Star Force: Empire (SF58)
Page 6
It was the small ones that were winning the lizards the most territory, and there it was that Canderous had to counter them, at least in this small piece of the galaxy. And as was typical of the Canderians, they were eager for the lizards to get to them, for as many engagements as they’d had against the Skarrons they’d seen less combat than others. And for a purely military civilization that just wouldn’t do, hence their volunteering for this part of the master plan before Paul had even had a chance to suggest them for it.
Within two days the first of the processed ore shipments arrived in the seda and the factories began to come alive, building structural components and other parts needed to begin constructing larger mining facilities on the moons. Those would then produce more output and the process would snowball as it had many times before as Canderous followed well-established colonization protocols. It would be a few years before they had another seda built, but once they did the personnel reinforcements would start flowing in from the ADZ and the Point 6 outpost would continue to grow, eventually producing its own starships and everything else they’d need, increasing the patrols and area around the system that they were monitoring.

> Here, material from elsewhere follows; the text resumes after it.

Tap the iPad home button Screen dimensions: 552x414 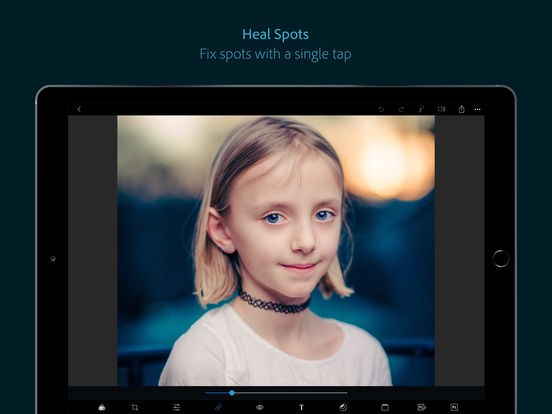click(x=501, y=259)
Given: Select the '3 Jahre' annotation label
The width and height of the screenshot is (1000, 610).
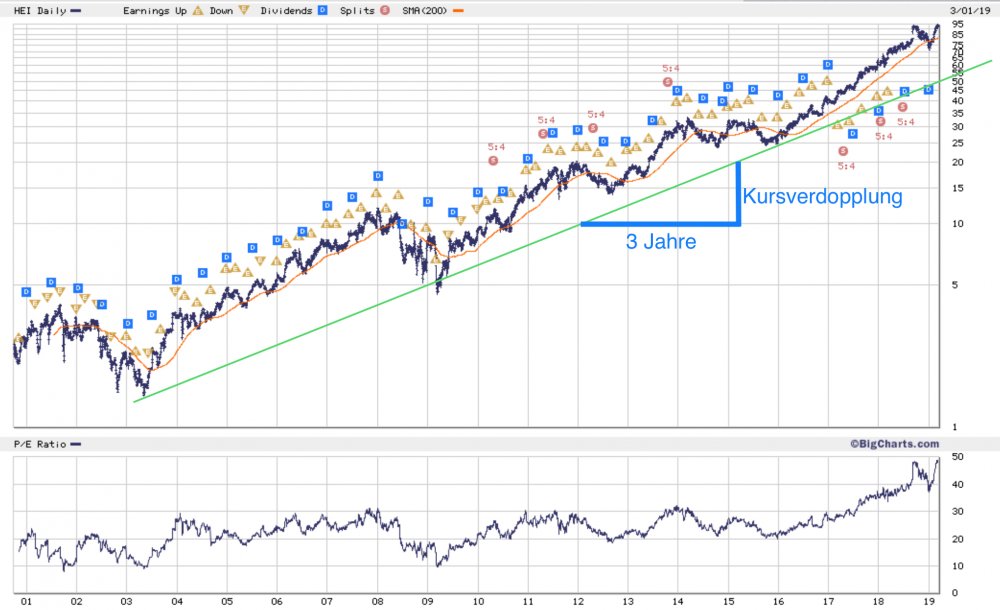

Like little balloons, their detection and monitoring range grew out spherically, creating a ‘safe’ zone for the locals that the lizards were not aware of. It would be 16 years before Point 6 saw their first sign of enemy incursion, but when it came they’d be ready and the lizards wouldn’t know where the resistance was coming from, further confounding their expeditionary forces as to the location of the enemy and where the weak spots were for them to spread into.
Naru flew a few feet over the floor, carrying a small satchel as the Nestafar’s hummingbird-like wings accelerated to compensate for the extra weight. She was on her way to a birthing ceremony and had forgot the gift, scurrying back to her quarters to get it and hoping to arrive in time. One of her maturia sisters was giving birth to 3 new members of the Nestafar civilization, with each one celebrated as a blessing now that word of their race’s extinction was common knowledge across the ADZ.
Most didn’t know that some of them remained, as wards of Star Force and tucked away on a private planet with a few other races that had suffered similar ill fate. Those were either in a waiting state, with their future uncertain, or they’d chosen to remain wards and forgo any ideas of independence. Star Force was gracious enough to extend that option, with their needs being taken care of in perpetuity, with no worries about surviving into the future.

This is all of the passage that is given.